The bus is delayed by ten mins but my bladder copes manfully as we pull into Westgate bus station and I trot over the bridge to the station.


Because I've booked myself on a train after 8pm (back to front from last Saturday, where I stupidly did 6pm), I calculate that I can get to Spalding and back with about 35 mins for pub time.


Two to do here, only time for one, so I'm keen to pick the micro with the mean opening hours!



Hard to get a sense of Spalding on such a whistle stop tour but it appears to have a thrilling clientele comprising excitable Poles, ladies of the night, well meaning smackheads and upper middle class twerps convinced they live in Britain's most beautiful market town.



The selling point of the Prior's Oven, Spalding (2967 / 5127) is of course, the shape of the building which resembles a prior's oven, probably, not sure I've ever seen a PO in the wild. Has actually been a bakery, and a prison. 800 years old, more ancient micropubs which smell of Edward I's armpit please! Full and very much an echo chamber with only nine people inside, the loos are an inevitable 'central London-esque' vertical climb due to the lack of width. The locals are richly drawn characters. I'm convinced godfather of micros Mr Hillier pays them a living wage to inhabit such pubs and talk quirky bollocks at regular intervals, keep the dream alive. As I peer at the beers, a glassy eyed cove recommends me a local ale, I ask who brews it. "Charli(e)" he replies. Well, I meant brewery but never mind! And before I've said owt else, the barman is pulling me a pint of it! One man chats beekeeping, whilst a freckled ginger Irish lady disappoints all by confessing her recent weight loss is the result of injections, not hard graft. Henry Hoover winks at me from beneath a microwave. Colin gets no attention here, far too normal. Endearing little boozer.

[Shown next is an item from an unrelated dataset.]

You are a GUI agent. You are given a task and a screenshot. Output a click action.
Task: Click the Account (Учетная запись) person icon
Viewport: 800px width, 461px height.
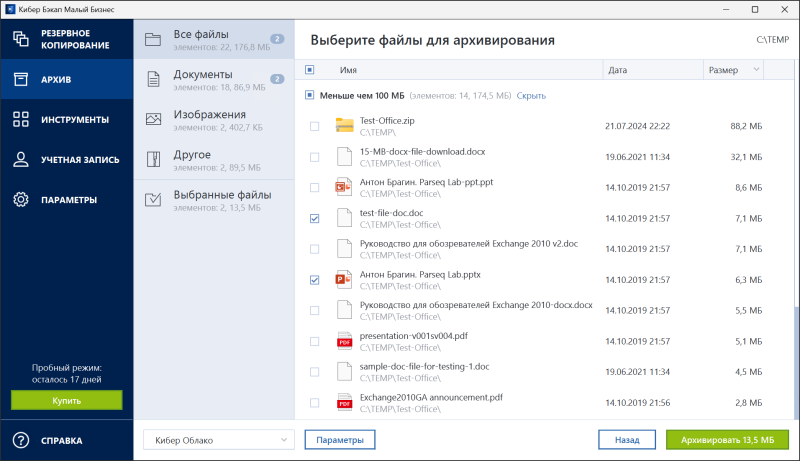pos(20,159)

Back in Peterborough in just enough time for a slightly speedy half of a very pingy Oakham guest in the Brewery Tap.



End of a great day which really shows what can be achieved on a Thursday if you book generously timed trains well in advance. More of that will be needed in the 2024/25 season I suspect.


Thanks for reading, I'll try and knock out Hampstead before the weekend as I'm not pubbing tomorrow (in fact, I'm having a crazy boring sober week in!) so see you soon.